力でねじ伏せるために求めたわけじゃない。
だから、この力を振りかざすのは嫌なんだ。使うのなら、真っ当な使い方をする。元の目的である、誰かを守るために。
「が、あ……このくらい……!」
「『ダークネスバインド』」
キレーネに向けて、俺は『ダークネスバインド』を放つ。
巨大な魔力の手が、立ち上がろうとしたキレーネの身体を押さえつける。
「……終わりだな」
キレーネの息の根を止めるため、俺は剣を抜く。
勇者としての最後の仕事だ。暗黒剣ではなく、月光剣を手に取る。
「ごめん、ディオネ……」
キレーネは絶望しながらも、小さくそう呟く。
終わったら、ディオネにその言葉を伝えるくらいはしてやるか。
心臓を狙って剣を突く。が、その剣はキレーネの心臓を穿つ直前に弾かれる。
『少し待ってはくれないか』
「っ!? 誰だ!」
声が聞こえた。同時に、気配を感じる。
この気配はキレーネの物ではない。しかし、剣を弾いたのはキレーネの周りにあった黒いオーラだ。

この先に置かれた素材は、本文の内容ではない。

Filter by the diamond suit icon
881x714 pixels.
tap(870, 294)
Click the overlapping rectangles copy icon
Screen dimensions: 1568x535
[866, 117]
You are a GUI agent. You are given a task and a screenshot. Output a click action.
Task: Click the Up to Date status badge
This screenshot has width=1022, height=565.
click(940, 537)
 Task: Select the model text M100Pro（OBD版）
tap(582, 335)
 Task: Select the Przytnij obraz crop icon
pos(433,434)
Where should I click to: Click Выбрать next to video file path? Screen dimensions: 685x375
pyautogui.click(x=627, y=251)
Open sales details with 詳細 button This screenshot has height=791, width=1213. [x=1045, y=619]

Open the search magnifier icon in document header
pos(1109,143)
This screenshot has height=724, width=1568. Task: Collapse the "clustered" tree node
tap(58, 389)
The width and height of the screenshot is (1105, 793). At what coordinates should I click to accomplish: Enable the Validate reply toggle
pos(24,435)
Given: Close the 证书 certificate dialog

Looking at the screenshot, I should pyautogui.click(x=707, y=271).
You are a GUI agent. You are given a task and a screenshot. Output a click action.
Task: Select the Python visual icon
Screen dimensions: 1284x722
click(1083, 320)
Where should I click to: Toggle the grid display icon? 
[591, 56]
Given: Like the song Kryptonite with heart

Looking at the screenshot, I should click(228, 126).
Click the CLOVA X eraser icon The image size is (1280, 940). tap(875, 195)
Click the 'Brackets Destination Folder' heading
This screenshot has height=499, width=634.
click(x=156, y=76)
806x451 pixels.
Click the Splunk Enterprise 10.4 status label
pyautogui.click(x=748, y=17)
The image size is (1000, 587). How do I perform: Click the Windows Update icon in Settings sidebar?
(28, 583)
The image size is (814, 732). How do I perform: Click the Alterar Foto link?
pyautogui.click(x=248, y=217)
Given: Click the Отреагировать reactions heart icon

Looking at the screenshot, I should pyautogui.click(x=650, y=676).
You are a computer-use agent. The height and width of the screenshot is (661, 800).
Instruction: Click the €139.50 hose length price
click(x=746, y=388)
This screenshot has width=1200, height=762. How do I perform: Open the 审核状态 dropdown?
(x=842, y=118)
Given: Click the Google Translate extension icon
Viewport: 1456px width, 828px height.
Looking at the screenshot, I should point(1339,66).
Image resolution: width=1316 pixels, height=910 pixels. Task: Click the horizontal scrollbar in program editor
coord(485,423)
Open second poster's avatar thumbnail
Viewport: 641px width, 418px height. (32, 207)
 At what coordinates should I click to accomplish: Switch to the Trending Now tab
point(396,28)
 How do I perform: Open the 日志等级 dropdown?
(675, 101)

なら、声の正体は誰だ。戦場にいた者に心当たりはない。
『私だ。勇者よ、忘れてしまったか』
「あんたは……」
キレーネのオーラと、“俺の”オーラが集まり何かの形を作る。
人型、いや、角が生えている。魔族か。しかしこの形、そしてこの声。
ああそうだ、間違いない。忘れるはずもない。